Civil society organisations in Uganda have raised concerns over limited involvement in the planned rollout of a new long-acting antiretroviral drug, lenacapavir for HIV prevention, urging authorities to ensure inclusive planning and community engagement.
The concerns emerged during a virtual meeting convened by HEPS-Uganda on March 17, 2026, which brought together 53 HIV prevention advocates. The meeting aimed to introduce the national rollout plan for Lenacapavir and to develop strategies for coordinated civil society participation in its implementation.

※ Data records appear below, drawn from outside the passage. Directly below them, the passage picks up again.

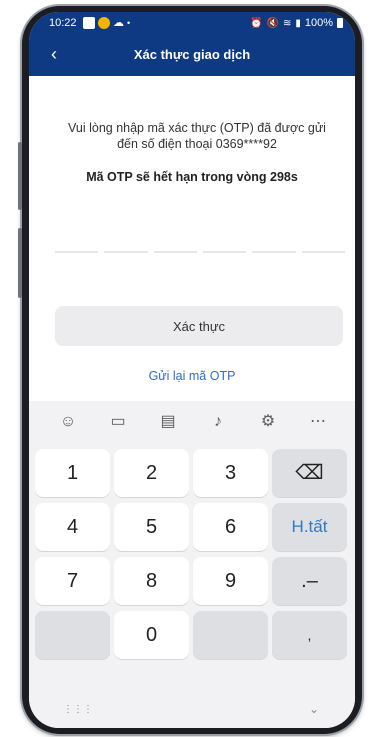 This screenshot has width=375, height=737. I want to click on app-header: ‹ Xác thực giao dịch, so click(192, 56).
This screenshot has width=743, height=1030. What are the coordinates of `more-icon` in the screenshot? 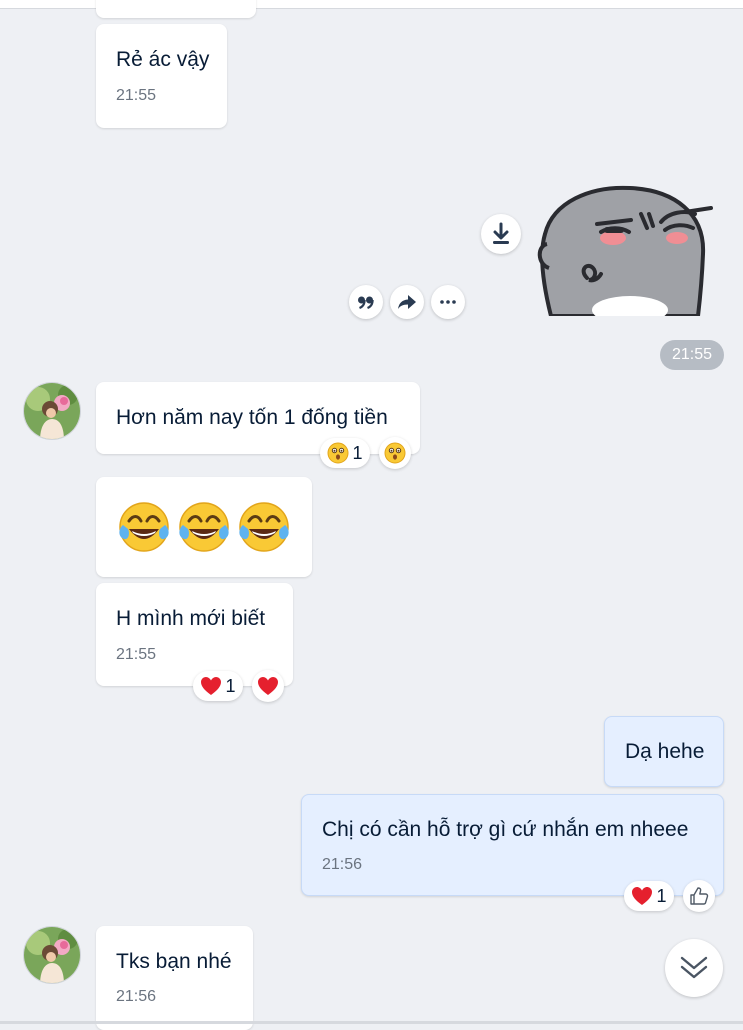 It's located at (448, 302).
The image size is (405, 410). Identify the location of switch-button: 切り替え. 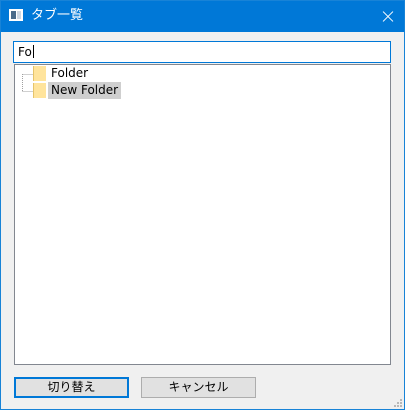
(72, 388).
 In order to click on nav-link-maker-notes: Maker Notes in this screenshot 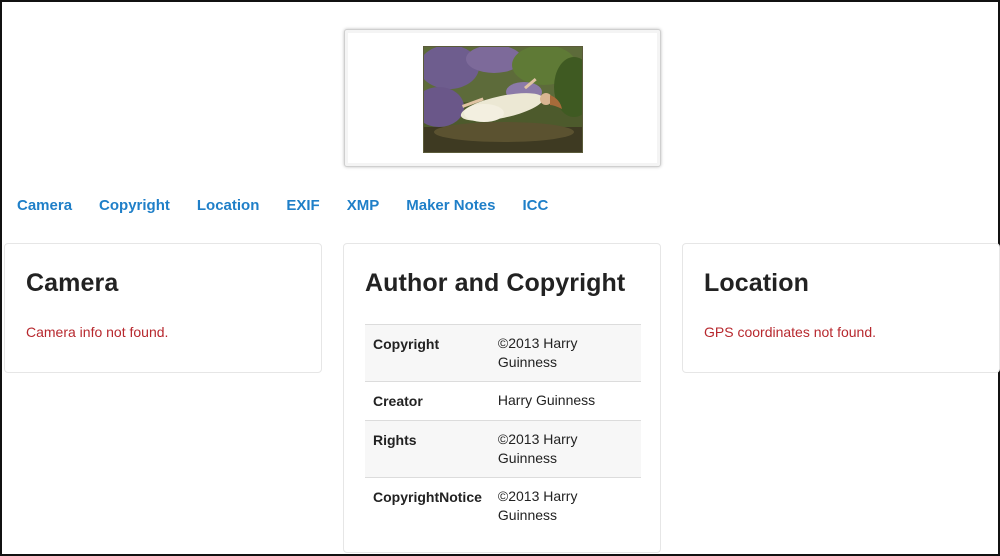, I will do `click(450, 206)`.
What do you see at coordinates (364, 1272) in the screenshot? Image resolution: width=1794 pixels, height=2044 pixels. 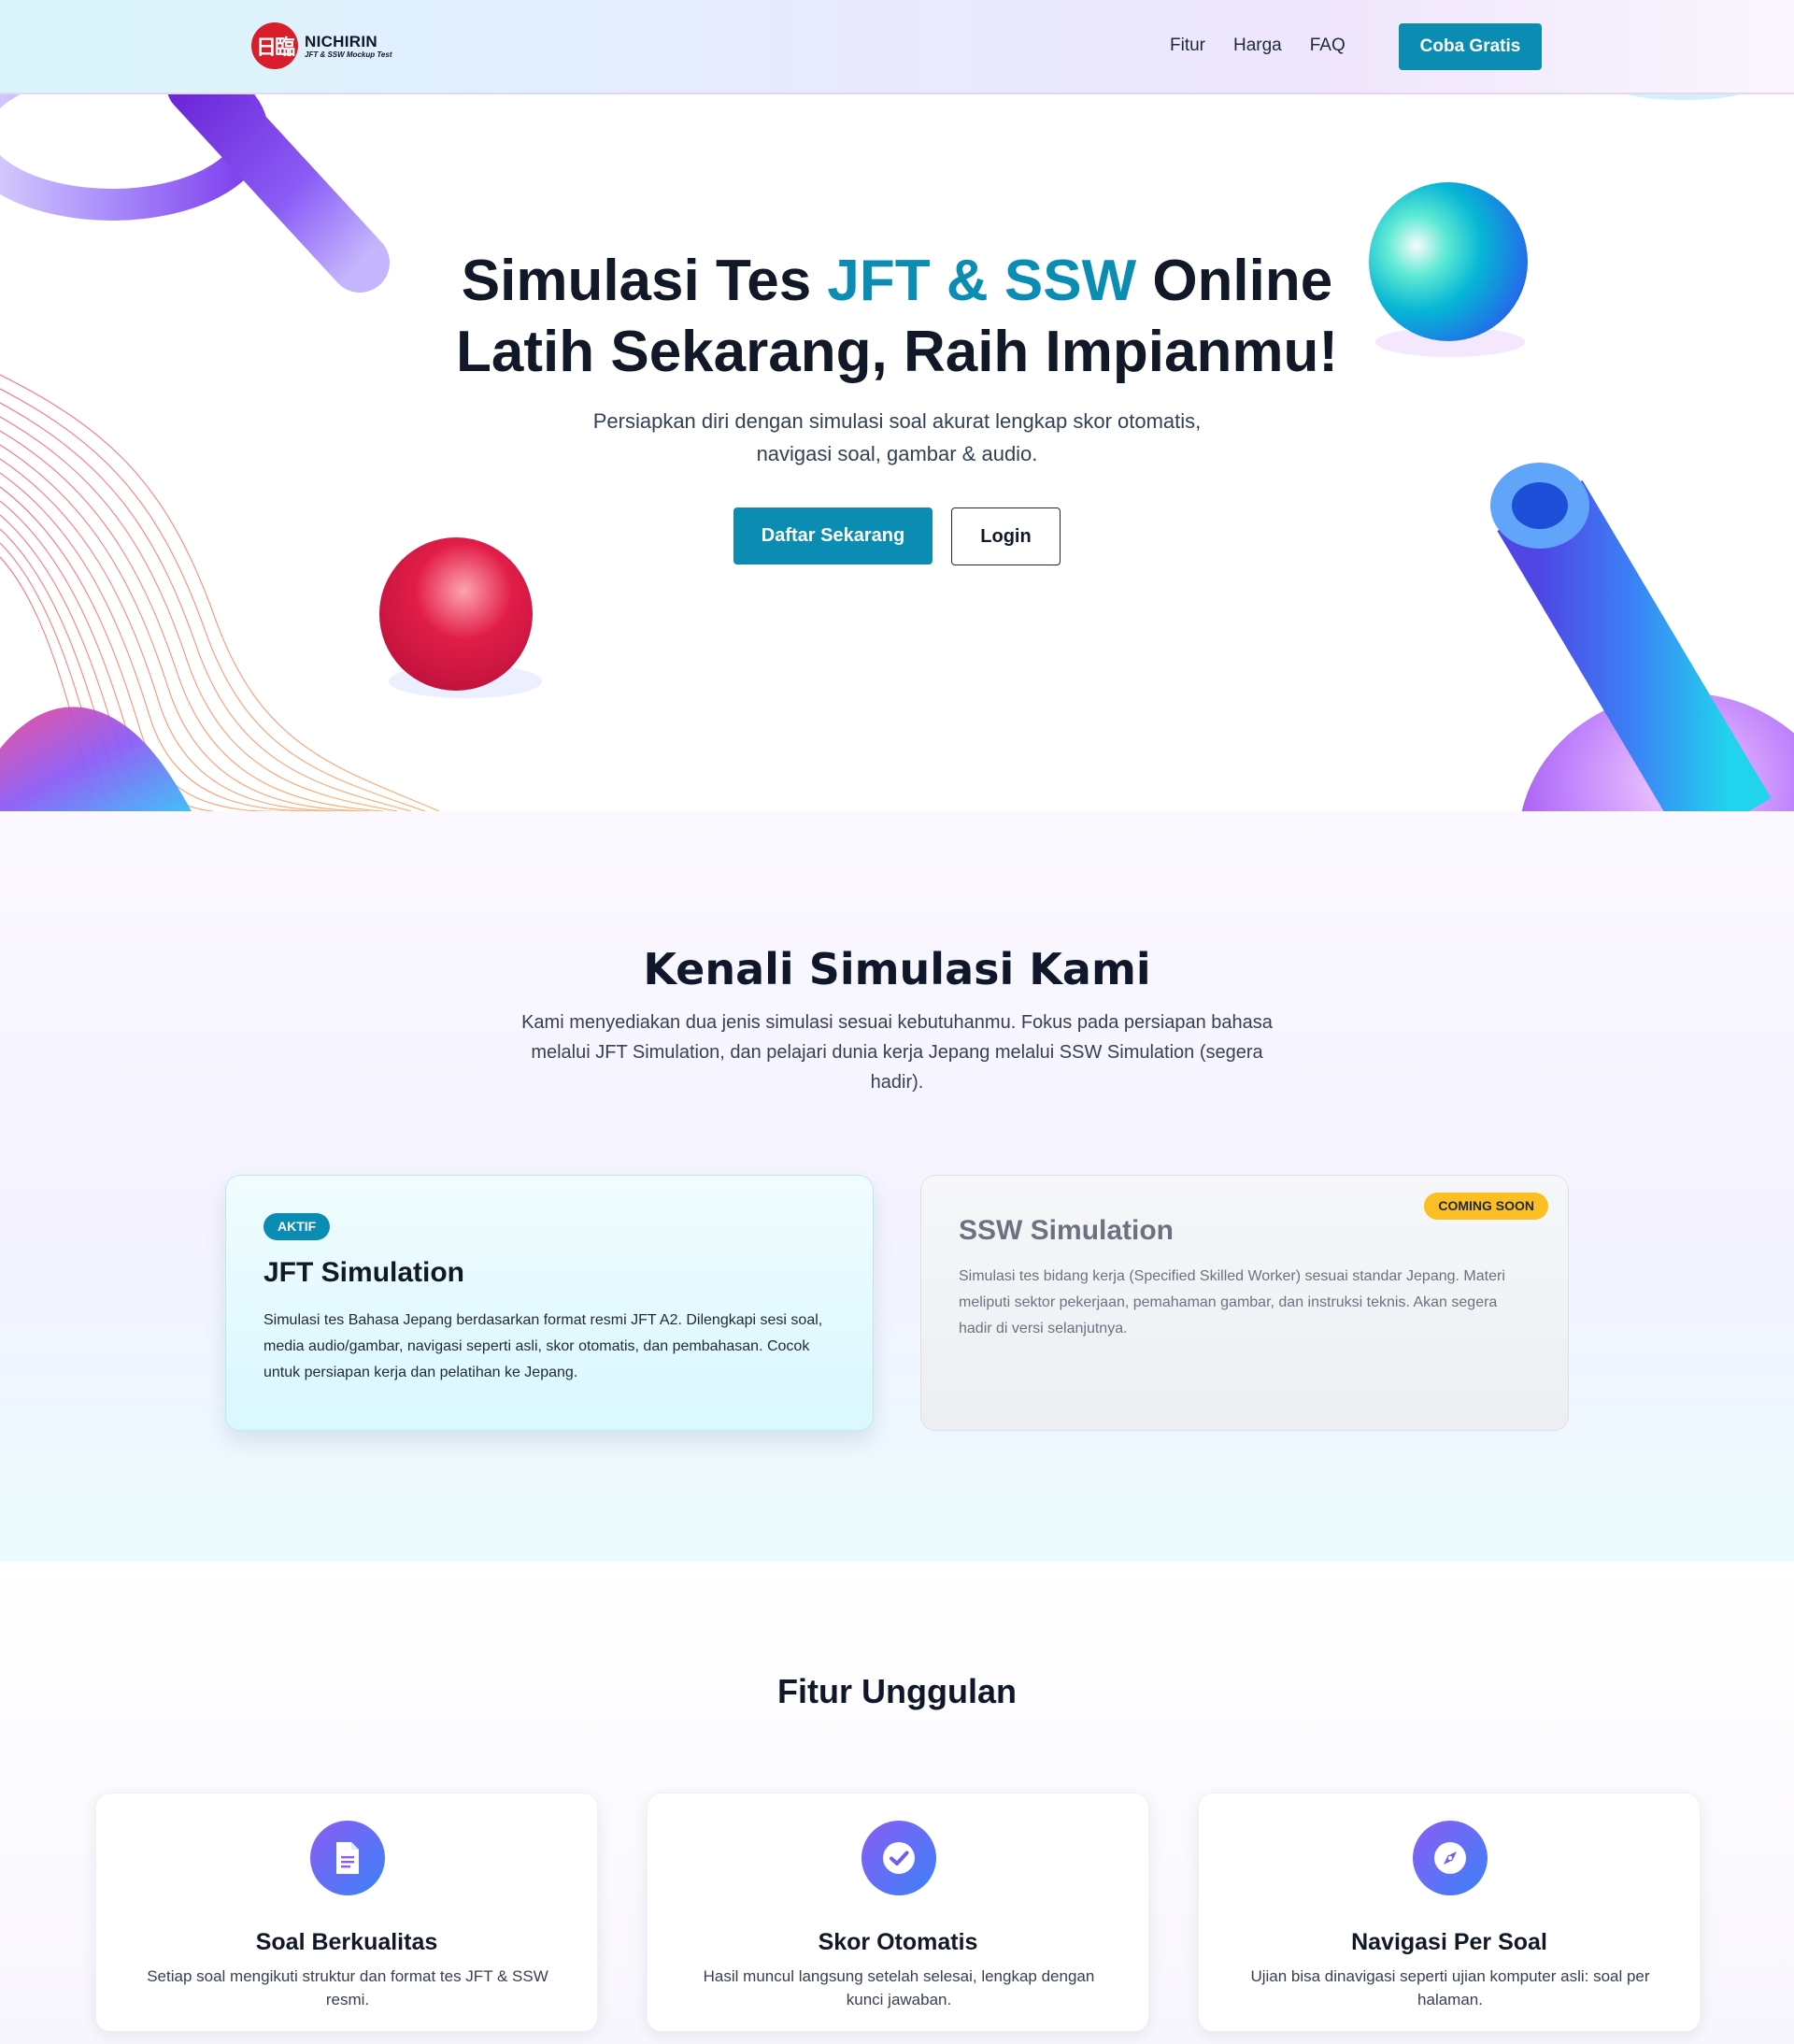 I see `jft-card-title: JFT Simulation` at bounding box center [364, 1272].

HEPS-Uganda Executive Director Kenneth Mwehonge said preparations for the rollout were progressing quickly following the arrival of the first consignment of 19,200 doses in February, valued at about $1.1 million. The supply was funded by the Global Fund and the Children’s Investment Fund Foundation, with additional support from PEPFAR.
Uganda is among nine countries selected for early adoption of the injectable drug, which has shown high effectiveness in preventing HIV in clinical trials. Results of an HIV prevention injection containing the antiretroviral drug lenacapavir showed zero infections among over 5,300 cisgender adolescent girls and young women ages 16-26 in South Africa and Uganda.
The rollout is expected to begin with a national launch planned for April 17 in Lira City, with initial distribution targeting 100 health facilities across 41 districts. However, participants noted that while commodities are ready for distribution, it remains unclear when administration to clients will begin.
Advocates expressed concern over what they described as limited consultation in selecting rollout sites and a lack of clarity on eligibility criteria, raising fears that key populations, including those in refugee settlements and prisons, could be excluded.
Participants also warned of low community awareness ahead of the rollout, cautioning that failure to engage communities early could repeat challenges experienced during the introduction of oral pre-exposure prophylaxis (PrEP) in 2017, which saw low uptake and high discontinuation rates.
“There is an urgent need for meaningful civil society engagement in both planning and demand creation to avoid past mistakes,” one participant noted during the discussions.
Concerns were also raised about gaps in communication, including the absence of Ministry of Health-approved information materials, which advocates say is delaying community sensitisation efforts.
Participants called for clear messaging on eligibility, effectiveness, and possible side effects of Lenacapavir to build public confidence. They also highlighted the need for training health workers, strengthening peer educator networks, and ensuring facilities are prepared to deliver the new service.
The meeting further emphasised the importance of reaching marginalised and high-risk populations through tailored, community-based approaches, particularly in areas with limited access to digital information.
Mwehonge said HEPS-Uganda would compile key concerns and engage the Ministry of Health to ensure stronger coordination and a more inclusive rollout process.
Health advocates say that while Lenacapavir presents a major opportunity to strengthen HIV prevention in Uganda, its success will depend on early community engagement, clear communication, and equitable access across all populations.